Task directions
Reproduce the listing in full. Keep every character unchanged.

—————

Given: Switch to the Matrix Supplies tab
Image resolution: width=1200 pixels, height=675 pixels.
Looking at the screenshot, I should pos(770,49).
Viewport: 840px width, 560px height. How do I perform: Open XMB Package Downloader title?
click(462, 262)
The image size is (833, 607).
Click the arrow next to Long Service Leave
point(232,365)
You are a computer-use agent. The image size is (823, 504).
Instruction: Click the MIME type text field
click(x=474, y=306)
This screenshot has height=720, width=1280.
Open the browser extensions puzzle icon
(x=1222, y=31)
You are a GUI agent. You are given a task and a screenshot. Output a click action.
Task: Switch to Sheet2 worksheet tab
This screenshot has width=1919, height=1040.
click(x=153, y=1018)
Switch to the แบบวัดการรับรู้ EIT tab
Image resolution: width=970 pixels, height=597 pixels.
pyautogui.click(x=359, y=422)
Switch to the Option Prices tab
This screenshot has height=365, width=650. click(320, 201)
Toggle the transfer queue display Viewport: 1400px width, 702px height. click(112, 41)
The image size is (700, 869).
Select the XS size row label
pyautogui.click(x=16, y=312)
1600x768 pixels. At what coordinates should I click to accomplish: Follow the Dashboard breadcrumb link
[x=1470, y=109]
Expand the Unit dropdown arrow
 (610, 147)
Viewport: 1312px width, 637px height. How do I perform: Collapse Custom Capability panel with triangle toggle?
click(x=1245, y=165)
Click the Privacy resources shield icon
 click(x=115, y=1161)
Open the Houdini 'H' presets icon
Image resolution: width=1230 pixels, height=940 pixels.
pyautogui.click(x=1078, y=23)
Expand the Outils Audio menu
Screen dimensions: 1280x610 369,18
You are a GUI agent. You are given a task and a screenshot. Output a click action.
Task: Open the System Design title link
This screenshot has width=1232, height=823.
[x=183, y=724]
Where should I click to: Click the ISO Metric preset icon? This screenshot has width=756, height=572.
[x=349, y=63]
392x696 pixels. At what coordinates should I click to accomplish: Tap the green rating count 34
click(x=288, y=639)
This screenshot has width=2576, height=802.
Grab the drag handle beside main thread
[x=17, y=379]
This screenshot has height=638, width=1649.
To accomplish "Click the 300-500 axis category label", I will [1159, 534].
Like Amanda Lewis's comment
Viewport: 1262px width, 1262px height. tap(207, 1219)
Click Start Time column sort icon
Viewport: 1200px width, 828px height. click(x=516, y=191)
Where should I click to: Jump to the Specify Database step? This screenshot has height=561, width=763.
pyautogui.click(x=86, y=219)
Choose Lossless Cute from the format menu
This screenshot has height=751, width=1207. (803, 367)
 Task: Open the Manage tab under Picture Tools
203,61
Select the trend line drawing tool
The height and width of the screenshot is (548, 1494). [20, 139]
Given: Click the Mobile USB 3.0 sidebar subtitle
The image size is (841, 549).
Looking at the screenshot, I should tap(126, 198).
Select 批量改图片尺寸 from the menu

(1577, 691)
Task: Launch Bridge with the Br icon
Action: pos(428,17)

—————

Result
Given: Switch to the Matrix Supplies tab
Image resolution: width=1200 pixels, height=675 pixels.
Looking at the screenshot, I should pos(770,49).
Viewport: 840px width, 560px height. How do I perform: Open XMB Package Downloader title?
click(462, 262)
The image size is (833, 607).
Click the arrow next to Long Service Leave
point(232,365)
You are a computer-use agent. The image size is (823, 504).
Instruction: Click the MIME type text field
click(x=474, y=306)
This screenshot has height=720, width=1280.
Open the browser extensions puzzle icon
(x=1222, y=31)
You are a GUI agent. You are given a task and a screenshot. Output a click action.
Task: Switch to Sheet2 worksheet tab
This screenshot has width=1919, height=1040.
click(x=153, y=1018)
Switch to the แบบวัดการรับรู้ EIT tab
Image resolution: width=970 pixels, height=597 pixels.
pyautogui.click(x=359, y=422)
Switch to the Option Prices tab
This screenshot has height=365, width=650. click(320, 201)
Toggle the transfer queue display Viewport: 1400px width, 702px height. click(112, 41)
The image size is (700, 869).
Select the XS size row label
pyautogui.click(x=16, y=312)
1600x768 pixels. At what coordinates should I click to accomplish: Follow the Dashboard breadcrumb link
[x=1470, y=109]
Expand the Unit dropdown arrow
 (610, 147)
Viewport: 1312px width, 637px height. How do I perform: Collapse Custom Capability panel with triangle toggle?
click(x=1245, y=165)
Click the Privacy resources shield icon
 click(x=115, y=1161)
Open the Houdini 'H' presets icon
Image resolution: width=1230 pixels, height=940 pixels.
pyautogui.click(x=1078, y=23)
Expand the Outils Audio menu
Screen dimensions: 1280x610 369,18
You are a GUI agent. You are given a task and a screenshot. Output a click action.
Task: Open the System Design title link
This screenshot has width=1232, height=823.
[x=183, y=724]
Where should I click to: Click the ISO Metric preset icon? This screenshot has width=756, height=572.
[x=349, y=63]
392x696 pixels. At what coordinates should I click to accomplish: Tap the green rating count 34
click(x=288, y=639)
This screenshot has width=2576, height=802.
Grab the drag handle beside main thread
[x=17, y=379]
This screenshot has height=638, width=1649.
To accomplish "Click the 300-500 axis category label", I will [1159, 534].
Like Amanda Lewis's comment
Viewport: 1262px width, 1262px height. tap(207, 1219)
Click Start Time column sort icon
Viewport: 1200px width, 828px height. click(x=516, y=191)
Where should I click to: Jump to the Specify Database step? This screenshot has height=561, width=763.
pyautogui.click(x=86, y=219)
Choose Lossless Cute from the format menu
This screenshot has height=751, width=1207. (803, 367)
 Task: Open the Manage tab under Picture Tools
203,61
Select the trend line drawing tool
The height and width of the screenshot is (548, 1494). [20, 139]
Given: Click the Mobile USB 3.0 sidebar subtitle
The image size is (841, 549).
Looking at the screenshot, I should tap(126, 198).
Select 批量改图片尺寸 from the menu

(1577, 691)
Task: Launch Bridge with the Br icon
Action: pos(428,17)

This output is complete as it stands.